REQUIRED WORK ->
Can you pull out every line of the listing below that contains the word "click" and copy each one in full?

INFORMATION SUPPLIED ->
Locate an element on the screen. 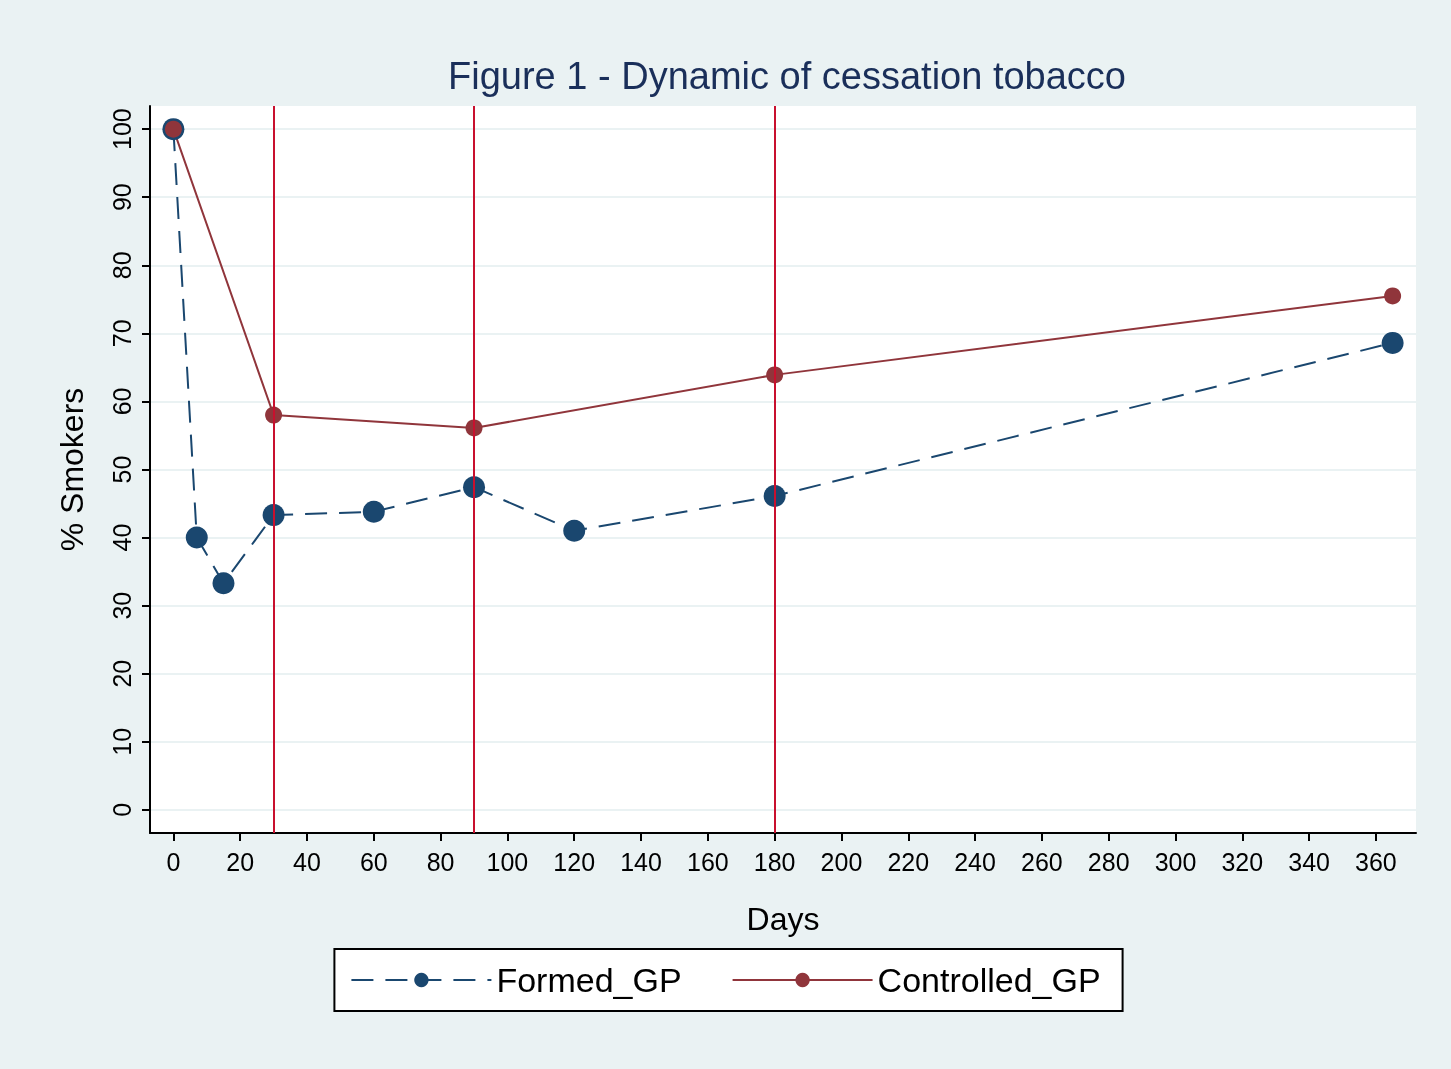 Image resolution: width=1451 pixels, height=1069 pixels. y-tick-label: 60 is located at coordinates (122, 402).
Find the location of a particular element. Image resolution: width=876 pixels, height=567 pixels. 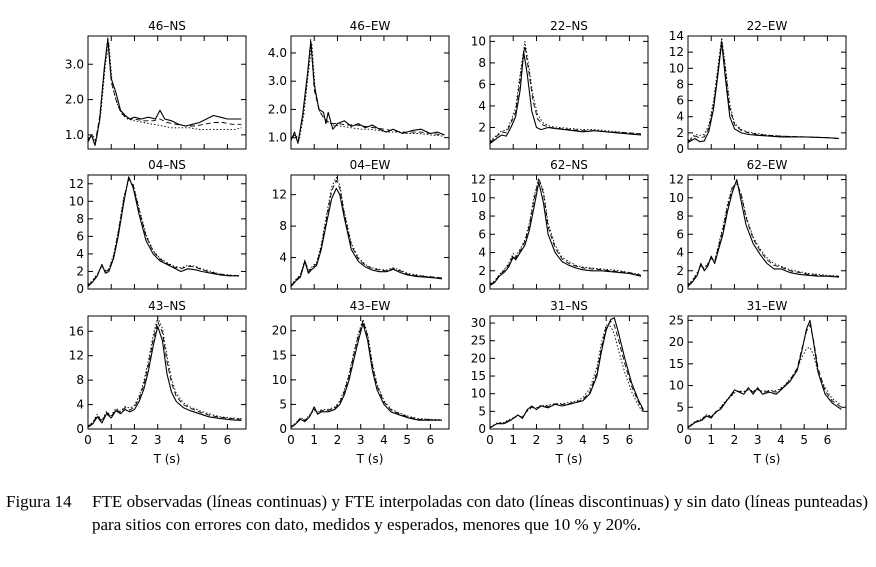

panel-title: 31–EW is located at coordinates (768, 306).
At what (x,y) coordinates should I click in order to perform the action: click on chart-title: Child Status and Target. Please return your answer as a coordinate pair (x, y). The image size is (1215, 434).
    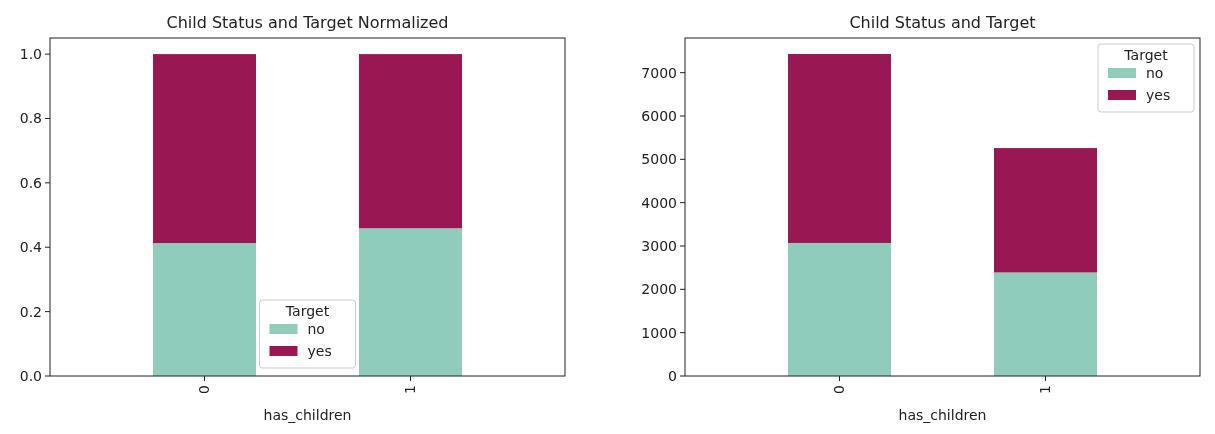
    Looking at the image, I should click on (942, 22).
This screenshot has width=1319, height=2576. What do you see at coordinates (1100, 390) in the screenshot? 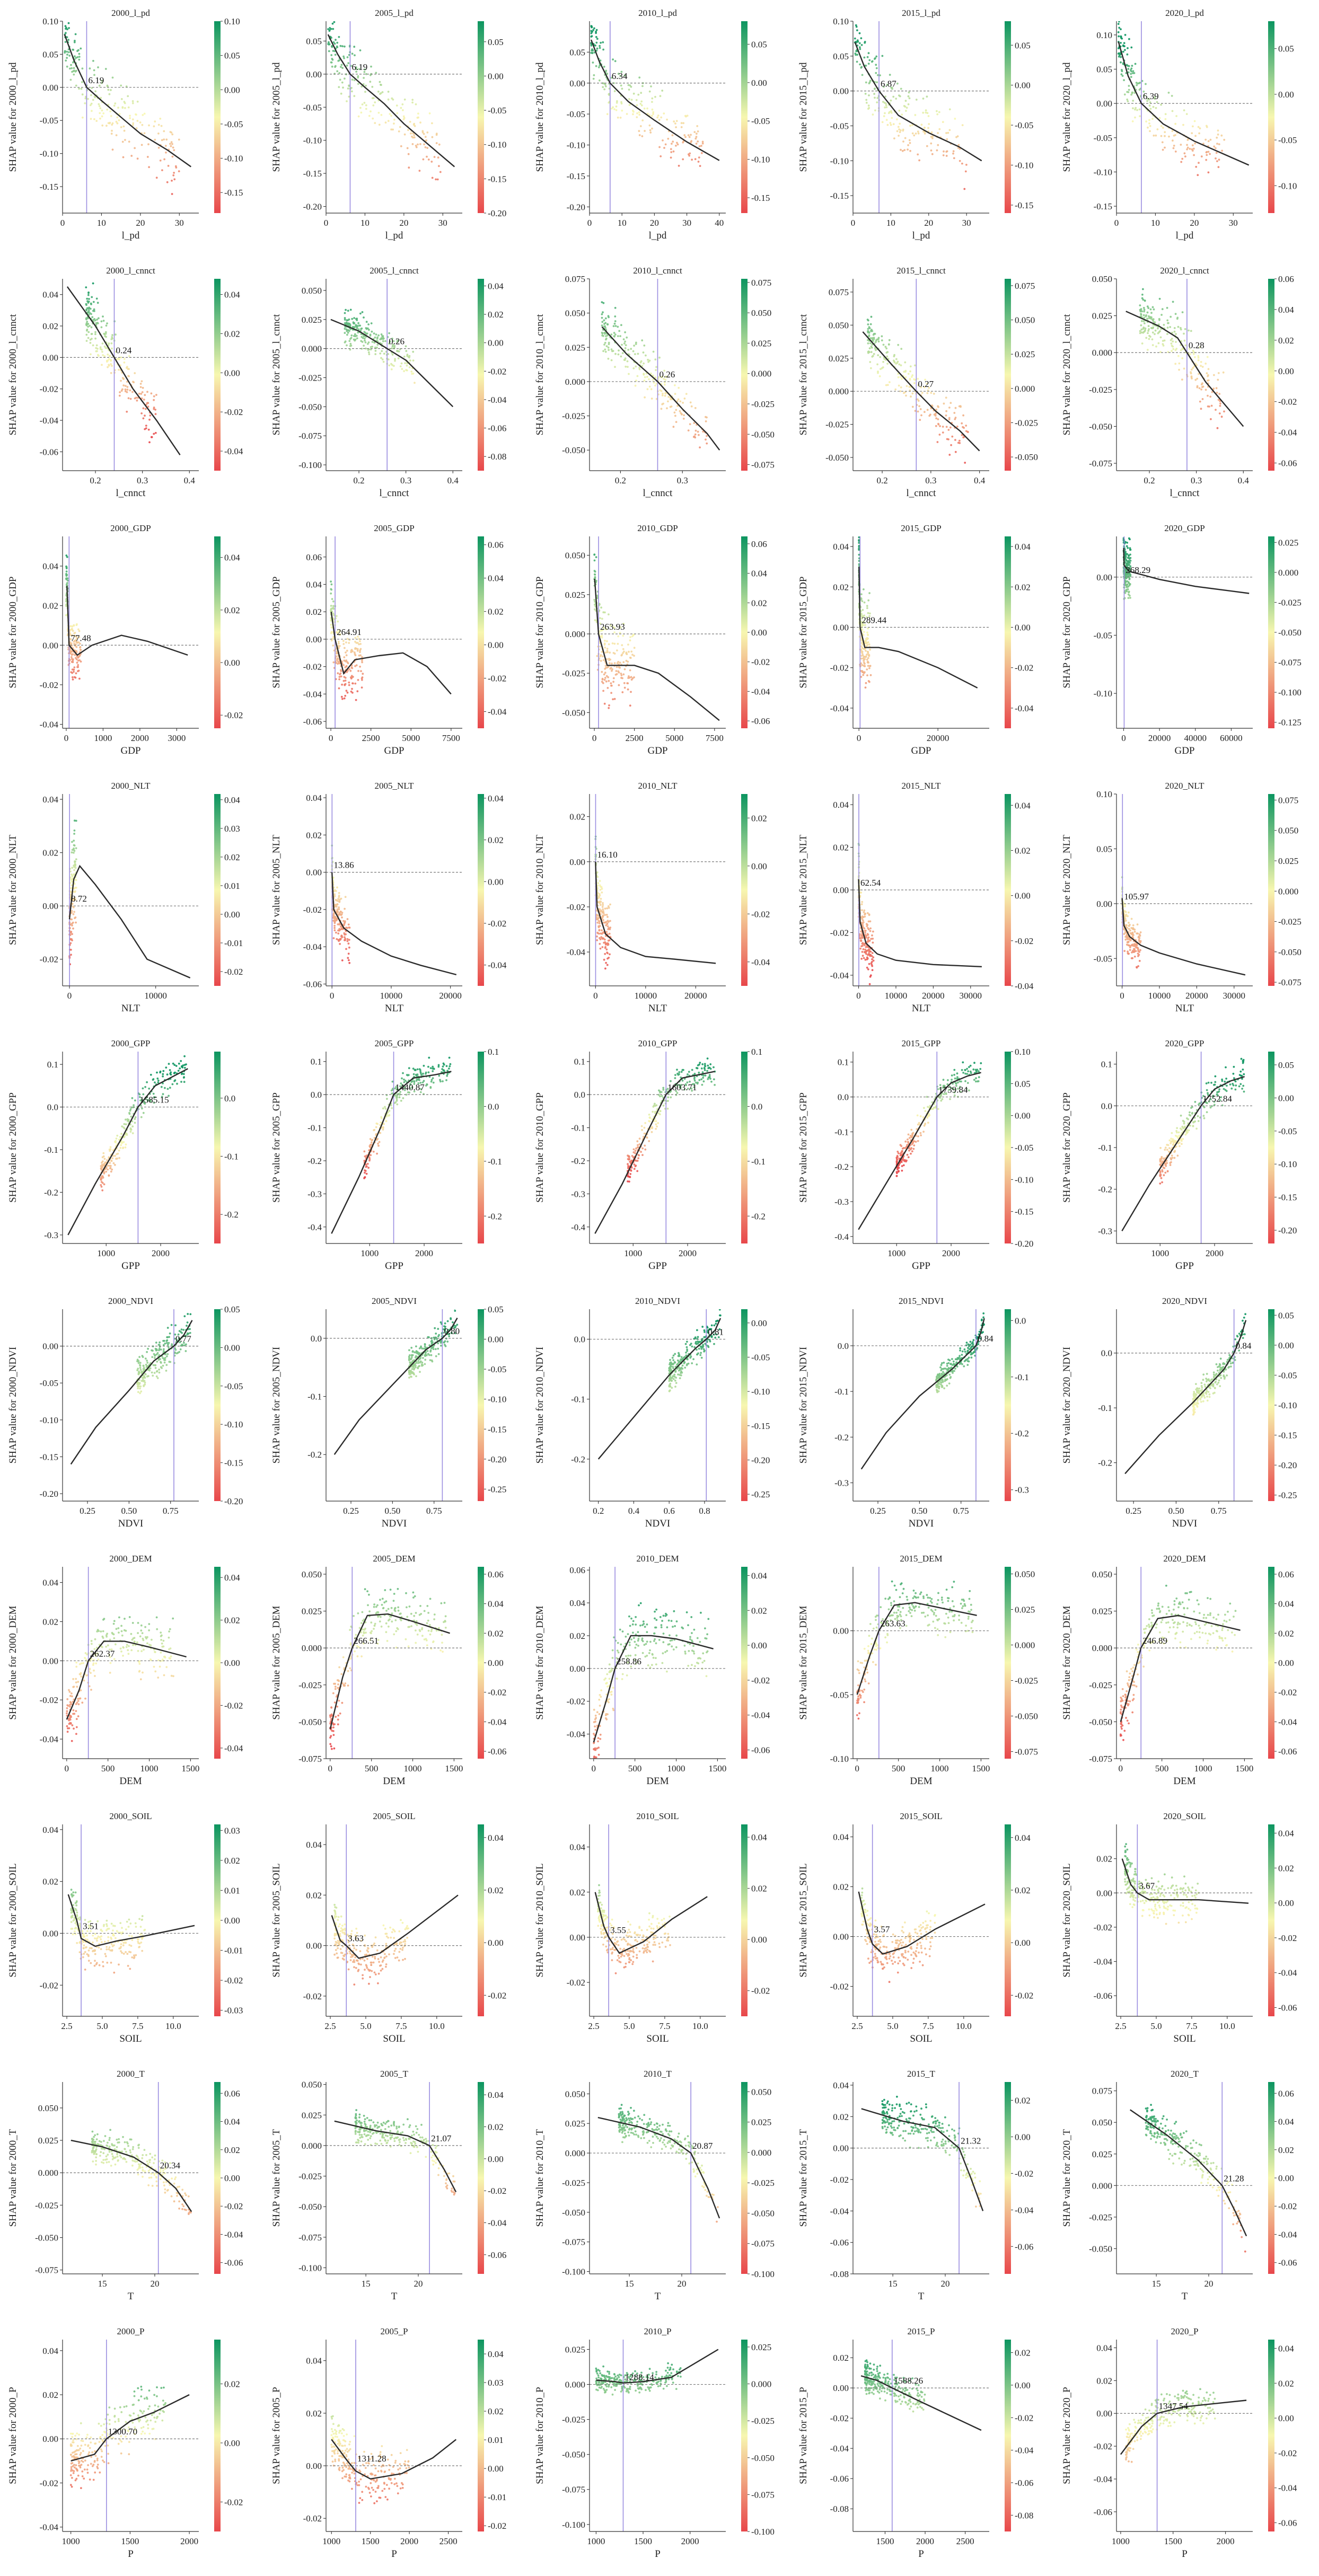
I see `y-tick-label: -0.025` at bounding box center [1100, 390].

WORKED SOLUTION ->
At what (x,y) coordinates should I click in order to perform the action: click on chart-title: Child Status and Target. Please return your answer as a coordinate pair (x, y). The image size is (1215, 434).
    Looking at the image, I should click on (942, 22).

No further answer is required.